* [TASK TO COMPLETE]
With nothing added or dropped, output every record below exactly.

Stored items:
☆ ☆ ☆ ☆

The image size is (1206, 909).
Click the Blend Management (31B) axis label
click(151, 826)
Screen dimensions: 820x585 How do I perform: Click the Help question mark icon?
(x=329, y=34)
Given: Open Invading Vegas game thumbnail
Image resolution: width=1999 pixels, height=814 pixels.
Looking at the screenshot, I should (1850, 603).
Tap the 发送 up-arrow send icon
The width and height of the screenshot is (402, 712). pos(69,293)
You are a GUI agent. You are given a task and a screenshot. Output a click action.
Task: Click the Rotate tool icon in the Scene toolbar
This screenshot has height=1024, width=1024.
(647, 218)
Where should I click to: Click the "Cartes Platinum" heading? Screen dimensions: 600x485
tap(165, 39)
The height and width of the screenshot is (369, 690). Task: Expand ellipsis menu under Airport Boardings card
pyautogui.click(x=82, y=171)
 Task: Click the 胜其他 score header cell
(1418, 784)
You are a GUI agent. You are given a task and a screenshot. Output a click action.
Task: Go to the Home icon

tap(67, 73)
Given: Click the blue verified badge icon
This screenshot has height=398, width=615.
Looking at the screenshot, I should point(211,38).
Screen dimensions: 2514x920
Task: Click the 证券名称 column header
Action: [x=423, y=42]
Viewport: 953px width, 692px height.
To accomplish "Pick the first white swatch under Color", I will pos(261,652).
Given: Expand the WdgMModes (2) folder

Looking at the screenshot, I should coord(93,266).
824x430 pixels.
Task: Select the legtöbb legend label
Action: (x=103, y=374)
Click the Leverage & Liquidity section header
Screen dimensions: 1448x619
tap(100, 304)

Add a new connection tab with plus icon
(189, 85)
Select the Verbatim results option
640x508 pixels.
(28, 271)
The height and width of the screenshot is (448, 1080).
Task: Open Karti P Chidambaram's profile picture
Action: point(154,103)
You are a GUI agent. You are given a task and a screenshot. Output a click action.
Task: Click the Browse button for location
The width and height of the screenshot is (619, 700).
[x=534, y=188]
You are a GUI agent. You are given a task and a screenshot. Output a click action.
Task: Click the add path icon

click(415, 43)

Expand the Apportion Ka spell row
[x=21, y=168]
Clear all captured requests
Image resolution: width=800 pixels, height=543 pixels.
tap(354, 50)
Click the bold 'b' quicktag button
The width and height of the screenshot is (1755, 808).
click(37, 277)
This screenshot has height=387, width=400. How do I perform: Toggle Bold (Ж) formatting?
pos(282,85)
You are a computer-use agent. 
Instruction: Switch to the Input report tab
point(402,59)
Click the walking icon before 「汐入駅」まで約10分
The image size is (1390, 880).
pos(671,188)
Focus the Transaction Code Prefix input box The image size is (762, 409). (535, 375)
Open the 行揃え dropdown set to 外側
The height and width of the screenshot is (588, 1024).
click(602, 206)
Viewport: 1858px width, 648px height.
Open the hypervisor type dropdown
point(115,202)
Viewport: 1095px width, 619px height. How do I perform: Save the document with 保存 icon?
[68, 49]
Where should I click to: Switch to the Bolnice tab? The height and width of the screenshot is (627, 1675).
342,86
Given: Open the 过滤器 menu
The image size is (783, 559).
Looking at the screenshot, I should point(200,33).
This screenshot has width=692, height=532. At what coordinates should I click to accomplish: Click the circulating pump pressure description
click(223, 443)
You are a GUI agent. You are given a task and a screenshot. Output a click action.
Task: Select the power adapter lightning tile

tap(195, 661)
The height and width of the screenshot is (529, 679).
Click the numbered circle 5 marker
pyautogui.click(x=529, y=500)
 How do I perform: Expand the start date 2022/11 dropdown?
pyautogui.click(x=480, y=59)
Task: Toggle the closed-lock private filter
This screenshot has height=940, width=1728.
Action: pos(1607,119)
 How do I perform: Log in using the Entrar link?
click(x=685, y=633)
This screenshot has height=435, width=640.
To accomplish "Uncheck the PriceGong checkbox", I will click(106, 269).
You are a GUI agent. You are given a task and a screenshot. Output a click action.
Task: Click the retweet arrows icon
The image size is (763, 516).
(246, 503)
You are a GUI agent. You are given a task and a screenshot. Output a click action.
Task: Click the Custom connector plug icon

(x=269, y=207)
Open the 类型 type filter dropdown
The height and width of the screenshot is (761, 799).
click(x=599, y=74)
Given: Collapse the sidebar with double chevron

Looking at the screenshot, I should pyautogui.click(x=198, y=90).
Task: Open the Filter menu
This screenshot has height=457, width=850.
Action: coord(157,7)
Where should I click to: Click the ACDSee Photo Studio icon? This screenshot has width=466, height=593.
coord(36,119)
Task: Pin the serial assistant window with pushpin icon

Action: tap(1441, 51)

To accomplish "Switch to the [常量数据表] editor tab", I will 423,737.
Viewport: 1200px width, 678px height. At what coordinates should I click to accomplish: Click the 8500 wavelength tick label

☆ ☆ ☆ ☆

* [ANSWER TO THE EXERCISE]
The image size is (1206, 909).
Click the Blend Management (31B) axis label
click(151, 826)
Screen dimensions: 820x585 How do I perform: Click the Help question mark icon?
(x=329, y=34)
Given: Open Invading Vegas game thumbnail
Image resolution: width=1999 pixels, height=814 pixels.
Looking at the screenshot, I should (1850, 603).
Tap the 发送 up-arrow send icon
The width and height of the screenshot is (402, 712). pos(69,293)
You are a GUI agent. You are given a task and a screenshot. Output a click action.
Task: Click the Rotate tool icon in the Scene toolbar
This screenshot has height=1024, width=1024.
(647, 218)
Where should I click to: Click the "Cartes Platinum" heading? Screen dimensions: 600x485
tap(165, 39)
The height and width of the screenshot is (369, 690). Task: Expand ellipsis menu under Airport Boardings card
pyautogui.click(x=82, y=171)
 Task: Click the 胜其他 score header cell
(1418, 784)
You are a GUI agent. You are given a task and a screenshot. Output a click action.
Task: Go to the Home icon

tap(67, 73)
Given: Click the blue verified badge icon
This screenshot has height=398, width=615.
Looking at the screenshot, I should point(211,38).
Screen dimensions: 2514x920
Task: Click the 证券名称 column header
Action: [x=423, y=42]
Viewport: 953px width, 692px height.
To accomplish "Pick the first white swatch under Color", I will pos(261,652).
Given: Expand the WdgMModes (2) folder

Looking at the screenshot, I should coord(93,266).
824x430 pixels.
Task: Select the legtöbb legend label
Action: (x=103, y=374)
Click the Leverage & Liquidity section header
Screen dimensions: 1448x619
tap(100, 304)

Add a new connection tab with plus icon
(189, 85)
Select the Verbatim results option
640x508 pixels.
(28, 271)
The height and width of the screenshot is (448, 1080).
Task: Open Karti P Chidambaram's profile picture
Action: point(154,103)
You are a GUI agent. You are given a task and a screenshot. Output a click action.
Task: Click the Browse button for location
The width and height of the screenshot is (619, 700).
[x=534, y=188]
You are a GUI agent. You are given a task and a screenshot. Output a click action.
Task: Click the add path icon

click(415, 43)

Expand the Apportion Ka spell row
[x=21, y=168]
Clear all captured requests
Image resolution: width=800 pixels, height=543 pixels.
tap(354, 50)
Click the bold 'b' quicktag button
The width and height of the screenshot is (1755, 808).
click(37, 277)
This screenshot has height=387, width=400. How do I perform: Toggle Bold (Ж) formatting?
pos(282,85)
You are a computer-use agent. 
Instruction: Switch to the Input report tab
point(402,59)
Click the walking icon before 「汐入駅」まで約10分
The image size is (1390, 880).
pos(671,188)
Focus the Transaction Code Prefix input box The image size is (762, 409). (535, 375)
Open the 行揃え dropdown set to 外側
The height and width of the screenshot is (588, 1024).
click(602, 206)
Viewport: 1858px width, 648px height.
Open the hypervisor type dropdown
point(115,202)
Viewport: 1095px width, 619px height. How do I perform: Save the document with 保存 icon?
[68, 49]
Where should I click to: Switch to the Bolnice tab? The height and width of the screenshot is (627, 1675).
342,86
Given: Open the 过滤器 menu
The image size is (783, 559).
Looking at the screenshot, I should point(200,33).
This screenshot has width=692, height=532. At what coordinates should I click to accomplish: Click the circulating pump pressure description
click(223, 443)
You are a GUI agent. You are given a task and a screenshot. Output a click action.
Task: Select the power adapter lightning tile

tap(195, 661)
The height and width of the screenshot is (529, 679).
Click the numbered circle 5 marker
pyautogui.click(x=529, y=500)
 How do I perform: Expand the start date 2022/11 dropdown?
pyautogui.click(x=480, y=59)
Task: Toggle the closed-lock private filter
This screenshot has height=940, width=1728.
Action: pos(1607,119)
 How do I perform: Log in using the Entrar link?
click(x=685, y=633)
This screenshot has height=435, width=640.
To accomplish "Uncheck the PriceGong checkbox", I will click(106, 269).
You are a GUI agent. You are given a task and a screenshot. Output a click action.
Task: Click the retweet arrows icon
The image size is (763, 516).
(246, 503)
You are a GUI agent. You are given a task and a screenshot. Output a click action.
Task: Click the Custom connector plug icon

(x=269, y=207)
Open the 类型 type filter dropdown
The height and width of the screenshot is (761, 799).
click(x=599, y=74)
Given: Collapse the sidebar with double chevron

Looking at the screenshot, I should pyautogui.click(x=198, y=90).
Task: Open the Filter menu
This screenshot has height=457, width=850.
Action: coord(157,7)
Where should I click to: Click the ACDSee Photo Studio icon? This screenshot has width=466, height=593.
coord(36,119)
Task: Pin the serial assistant window with pushpin icon

Action: tap(1441, 51)

To accomplish "Switch to the [常量数据表] editor tab", I will 423,737.
Viewport: 1200px width, 678px height. At what coordinates should I click to accomplish: Click the 8500 wavelength tick label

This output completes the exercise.